Uma empresa do setor naval conseguiu na Justiça o direito de recuperar os valores gastos com armazenagem de carga e demurrage (sobre-estadia de contêiner) no porto do Rio de Janeiro.
A União foi condenada a ressarcir a quantia de R$ 500 mil diante da demora da Receita Federal para liberar as mercadorias no desembaraço aduaneiro.
O Fisco levou 23 dias para concluir o despacho de importação quando a legislação determina um prazo máximo de oito dias. Atrasos nos desembaraços, dizem advogados, são comuns e os custos muito altos porque as cargas precisam ficar na zona alfandegada sob controle da Receita Federal.
“Mas nem sempre os pedidos de ressarcimento são levados à Justiça. Há receio de retaliações”, afirma a advogada Jeniffer Pires, sócia do escritório Kincaid Mendes Vianna Advogados, que atuou no caso.
No processo de importação, a carga pode passar por uma de quatro faixas de fiscalização: verde, amarela, vermelha ou cinza. Na vermelha, os fiscais analisam a documentação, mas também vistoriam fisicamente a mercadoria. A recente sentença, diz Jeniffer, é o primeiro precedente para ressarcimento de custos na
Justiça Federal do Rio relacionado ao chamado canal vermelho.
“Até então, tínhamos precedentes de ressarcimento relacionados ao canal cinza, em que há verificação de indícios de fraude”, afirma Jeniffer Pires. Segundo especialistas, a sentença também é relevante por ter sido proferida por uma vara especializada em direito aduaneiro e comércio exterior. O que, dizem, faz diferença no resultado dos julgamentos.
“Decisões como essa demonstram a importância das varas especializadas. É muito bem fundamentada. O juiz tem domínio total dos conceitos aduaneiros e ciência dos procedimentos de desembaraço”, afirma Renata Sucupira Duarte, vice-presidente da Comissão de Direito Marítimo, Portuário e Aduaneiro da seccional paulista da Ordem dos Advogados do Brasil (OAB-SP).
Em São Paulo, já há um pleito da OAB-SP no Tribunal de Justiça do Estado (TJSP) para a criação de uma vara especializada na cidade de Santos.

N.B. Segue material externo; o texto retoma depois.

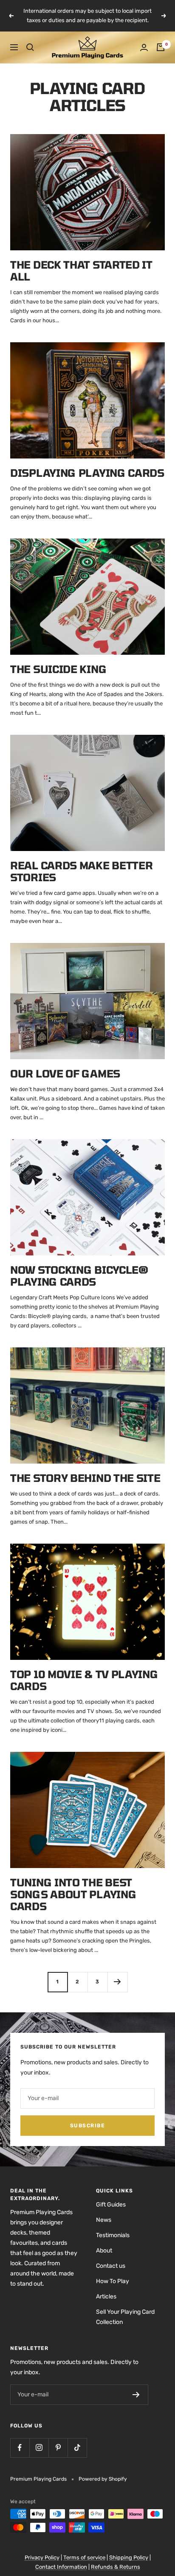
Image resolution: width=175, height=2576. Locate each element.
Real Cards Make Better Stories (81, 871)
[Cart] (160, 47)
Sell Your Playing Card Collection (125, 2317)
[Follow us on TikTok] (77, 2447)
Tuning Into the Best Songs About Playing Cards (73, 1894)
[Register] (136, 2395)
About (104, 2250)
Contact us (110, 2265)
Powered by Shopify (103, 2479)
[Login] (144, 47)
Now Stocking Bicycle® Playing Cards (79, 1276)
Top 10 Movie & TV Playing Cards (84, 1680)
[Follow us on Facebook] (19, 2447)
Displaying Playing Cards (87, 473)
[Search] (30, 47)
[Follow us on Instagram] (38, 2447)
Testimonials (113, 2235)
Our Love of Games (65, 1073)
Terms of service (84, 2557)
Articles (106, 2296)
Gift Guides (111, 2204)
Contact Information (61, 2567)
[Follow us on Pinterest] (58, 2447)
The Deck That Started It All (81, 270)
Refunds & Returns (115, 2567)
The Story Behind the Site (85, 1478)
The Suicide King (58, 669)
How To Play (112, 2281)
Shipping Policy (128, 2557)
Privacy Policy (42, 2557)
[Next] (117, 1982)
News (103, 2220)
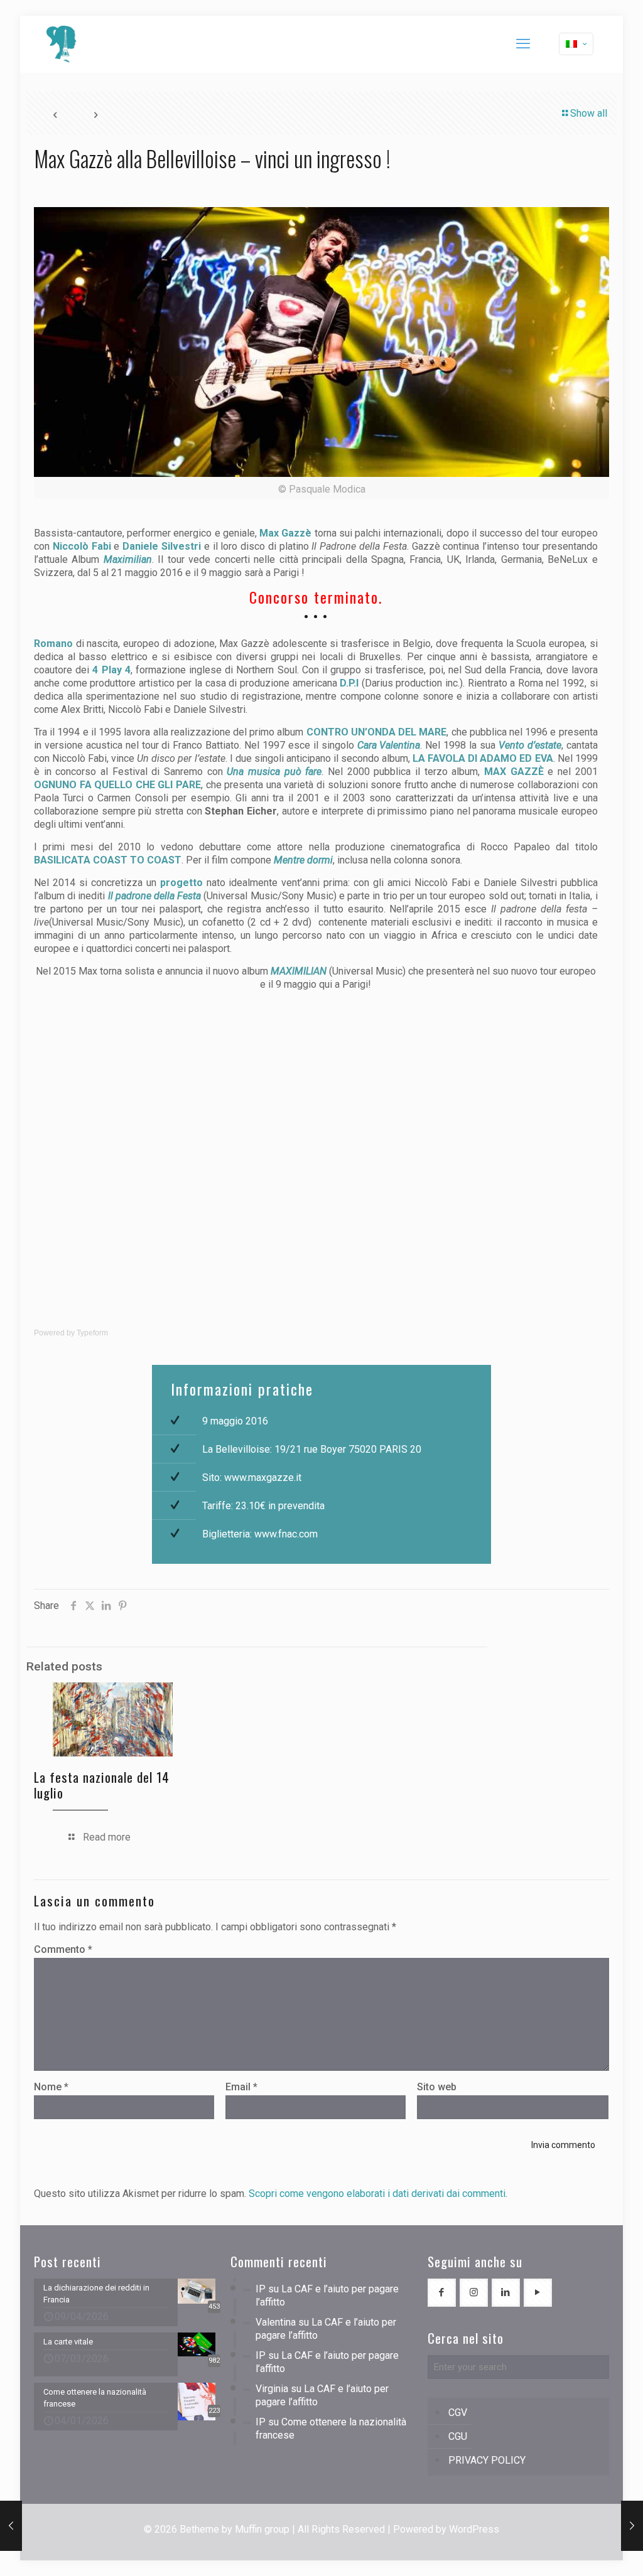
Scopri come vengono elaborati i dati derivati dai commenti (377, 2193)
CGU (457, 2436)
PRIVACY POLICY (487, 2460)
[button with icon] (442, 2293)
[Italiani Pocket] (61, 44)
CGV (457, 2412)
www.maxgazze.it (262, 1477)
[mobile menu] (523, 44)
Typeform (92, 1332)
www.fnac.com (286, 1534)
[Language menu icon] (576, 44)
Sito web (437, 2087)
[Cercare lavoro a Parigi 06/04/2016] (11, 2526)
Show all (588, 113)
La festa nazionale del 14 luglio (102, 1784)
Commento (63, 1949)
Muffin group (262, 2529)
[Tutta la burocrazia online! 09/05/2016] (632, 2526)
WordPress (474, 2529)
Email (241, 2087)
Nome (51, 2087)
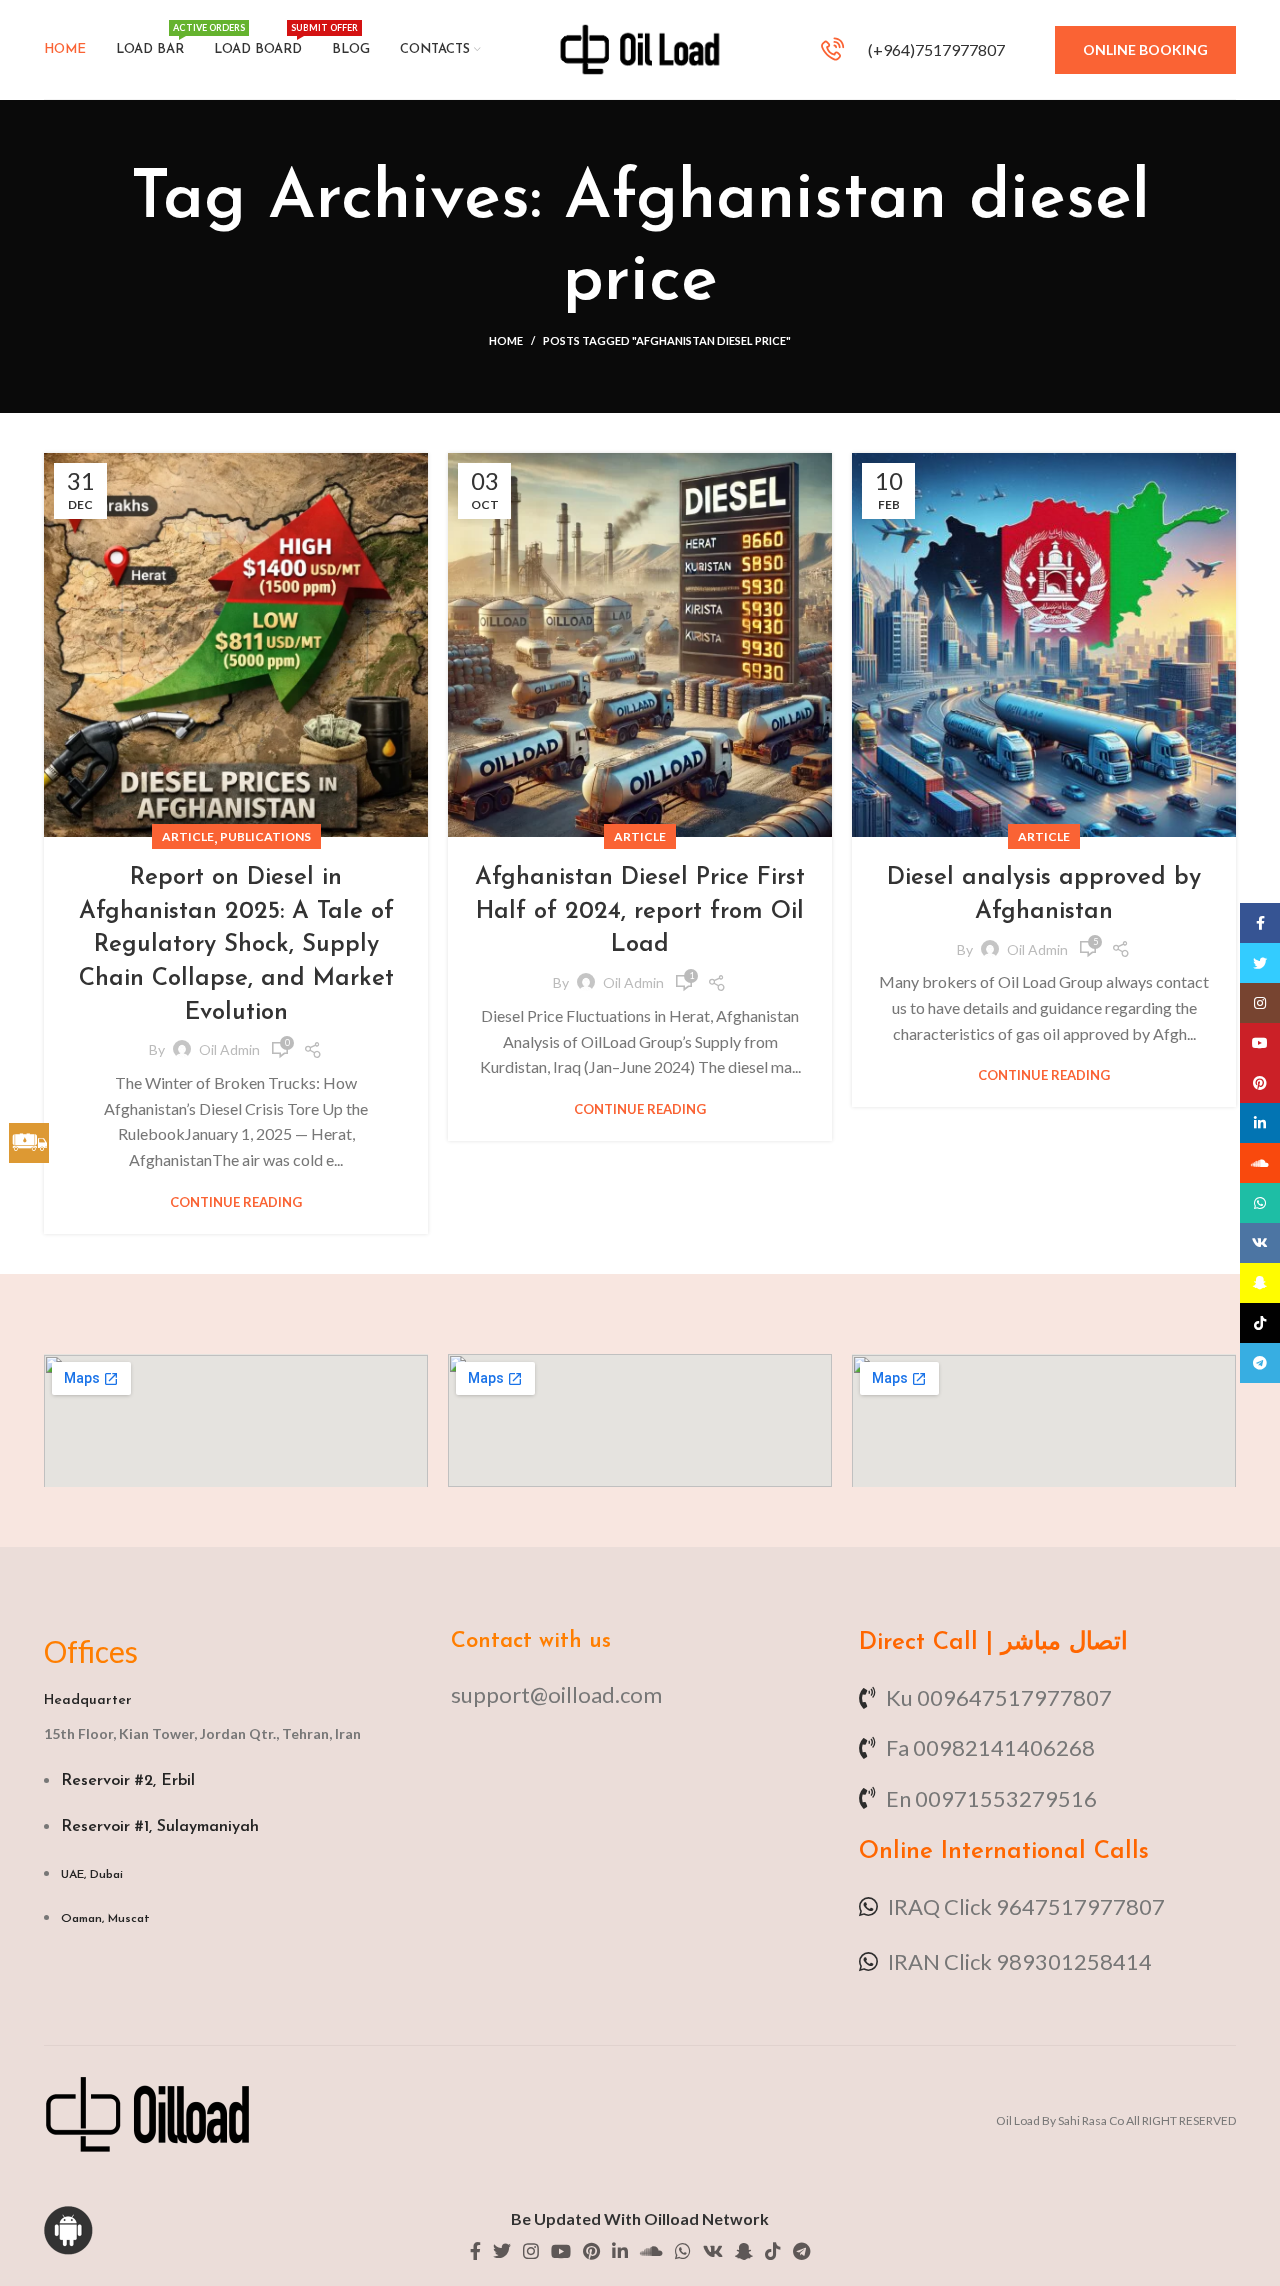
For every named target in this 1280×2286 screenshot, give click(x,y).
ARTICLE (188, 836)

No Rio de Janeiro, pesou para o juiz Wilney Magno de Azevedo Silva, da 16ª Vara Federal, o fato de a Receita Federal não ter apontado motivos para o atraso na liberação da carga. No caso, eram baterias que foram importadas para serem usadas no conserto de uma embarcação.
Para o magistrado, o contribuinte teve que arcar com despesas para as quais não deu causa. “Logo, tais desembolsos são decorrência lógica da indevida retenção das mercadorias”, diz ele na decisão.
Segundo o juiz, “a União não demonstrou a ocorrência de qualquer fato de natureza extraordinária que pudesse justificar o não cumprimento do prazo de oito dias para conclusão do desembaraço aduaneiro”.
Caberia à União, acrescenta o magistrado, “demonstrar quantos, dos 23 dias em que o processo de desembaraço aduaneiro tramitou, foram utilizados pelo importador para cumprimento de eventuais exigências”. Mas não o fez, acrescentou (processo nº 5029703-47.2022.4.02.5101).
No processo, a Advocacia-Geral da União (AGU) defendeu que as taxas de armazenagem em recinto alfandegado são ônus do negócio jurídico a ser suportado, em regra, pelo importador. “Não há relação jurídica que obrigue a União ao pagamento de referidas despesas”, afirma.
Procurada pelo Valor, a AGU informou que aguarda subsídios da Receita Federal para avaliar as medidas judiciais cabíveis.